In which Jeff Bezos foils me again

A sample copy of the finished Bad Monkeys arrived in the mail over the weekend. It looks great, and it also looks different. All that yellow in the cover, plus the tall and narrow dimensions—it’s 9 1/2″ by 5″—really make it stand out on a shelf.

The book’s arrival during my in-laws’ visit tempted us to an act of market manipulation. We pre-ordered ten copies of the book online in my mother-in-law’s name, hoping that this would bump my Amazon.com rating enough to start a chain-reaction that would rocket Bad Monkeys to the number two spot on the list (the #1 spot, as you may have heard, is taken).

Amazon ranking before we placed the order: ~41,000.
Amazon ranking an hour after we placed the order: ~59,000.

Oh well.

This frightens me

The in-laws were visiting over the weekend, and yesterday we made our usual pilgrimage to the Muckleshoot Casino in Auburn. Along the way we stopped at Denny’s, where I spotted the following item on the menu:

Mini burgers — “Six mini cheeseburgers with mustard and grilled onions surrounding a mound of crisp golden-fried onion rings”

This is not a to-share platter—it’s intended as a meal for a single person. I know that “mini” probably means White Castle-sized, and that it’s not unusual for people (including my younger self) to inhale half a dozen of those at a sitting, but still… six cheeseburgers. With deep-fried onion rings. Dude.

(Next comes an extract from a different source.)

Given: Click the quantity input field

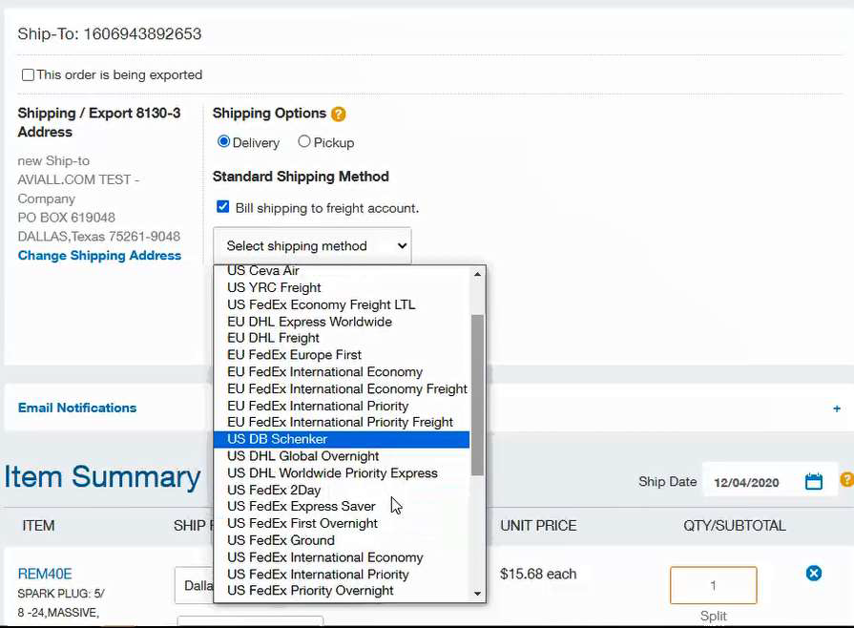Looking at the screenshot, I should [x=713, y=585].
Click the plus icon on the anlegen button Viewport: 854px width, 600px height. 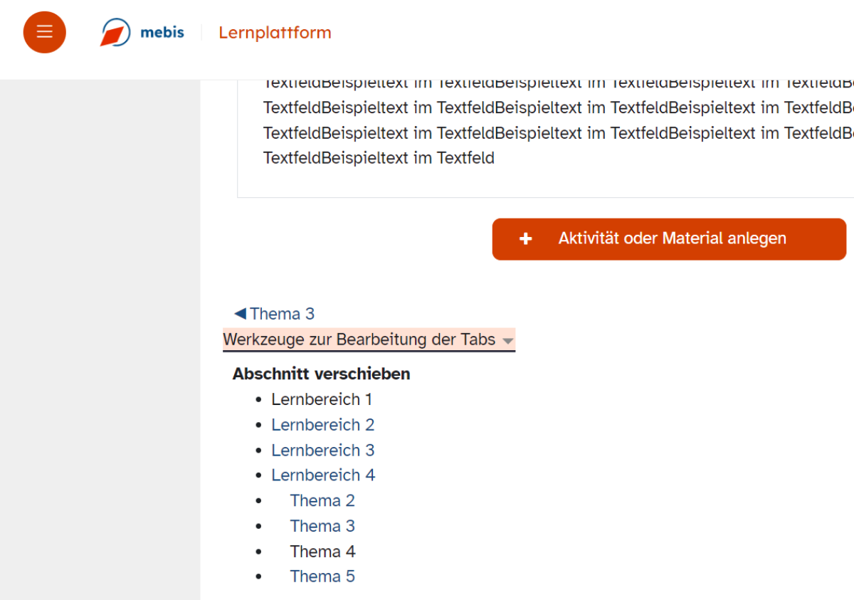pyautogui.click(x=525, y=238)
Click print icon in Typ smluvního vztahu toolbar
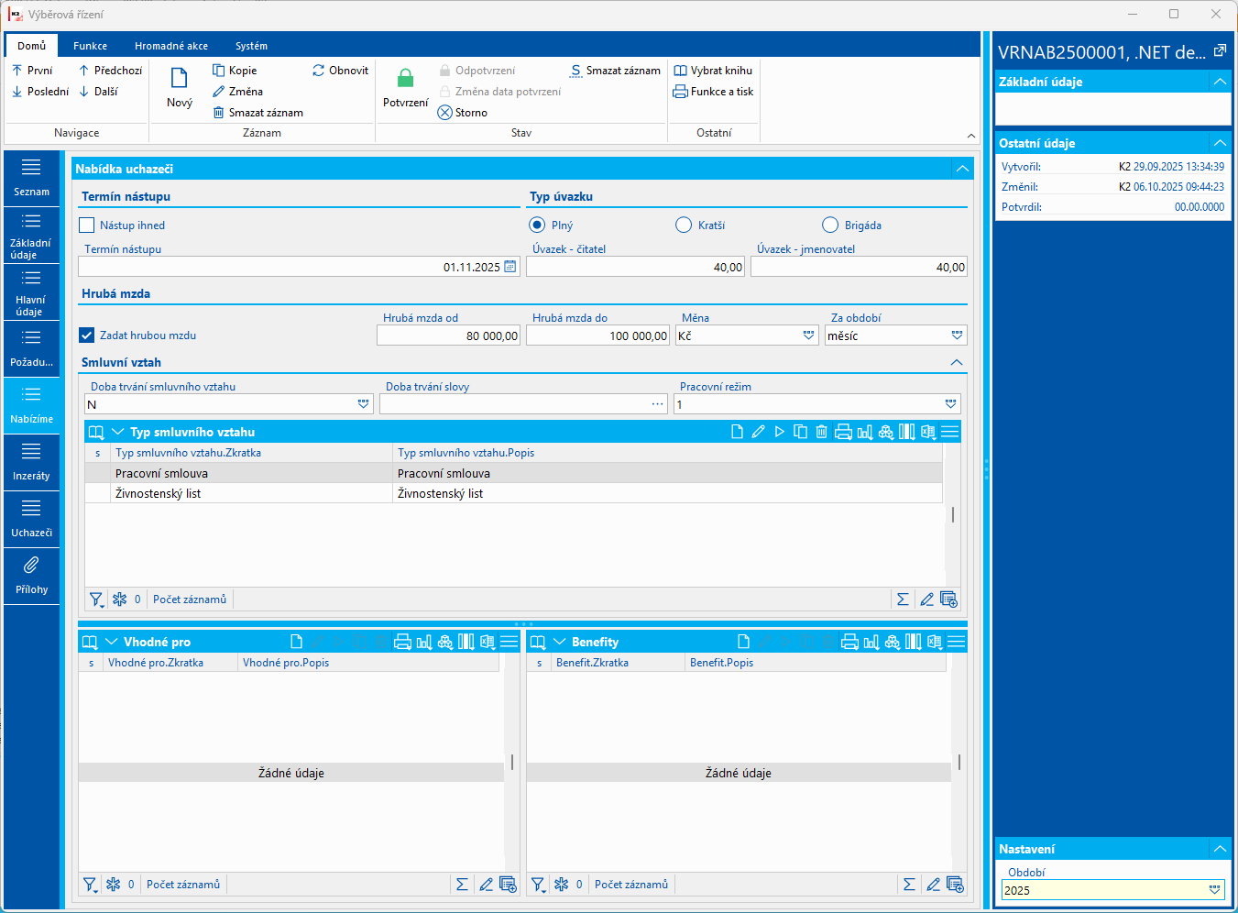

Yet another reason to support your local independent bookstore

I got a heads-up yesterday from the folks at Queen Anne Books that the July Seattle magazine has a rave review of Bad Monkeys (“The twisting and turning action-adventure novel contains snappy movielike dialogue and enough mind-bending action scenes to make the writers of The Matrix jealous…” GRADE: A-). The booksellers found out about it when a tourist from California came in looking for a copy of the novel for her plane ride home. Of course this would be an even better story if they’d had one to sell her, but the review includes a nice shot of the cover, so she should remember it when it finally turns up in stores.

WoW

As part of my ongoing search for interesting ways to occupy myself while waiting for Bad Monkeys to be published, I’ve started playing World of Warcraft. This is not an entirely pointless time sink. I did some freelance work for one of the local software giants last year, and it’s conceivable that at some point someone will ask me to be a “creative consultant” on an MMORPG, so I figure it can’t hurt to have some actual play experience.

Before hiking over to Fred Meyer to pick up the game client, I read a bunch of player and game designer blogs, and found some interesting essays. One issue that gets mentioned periodically in game design circles, in a “We really should do something about this…someday” kind of way, is that the vast majority of computer game designers are white men who, lacking anyone to tell them otherwise, sometimes make decisions that needlessly alienate millions of potential customers.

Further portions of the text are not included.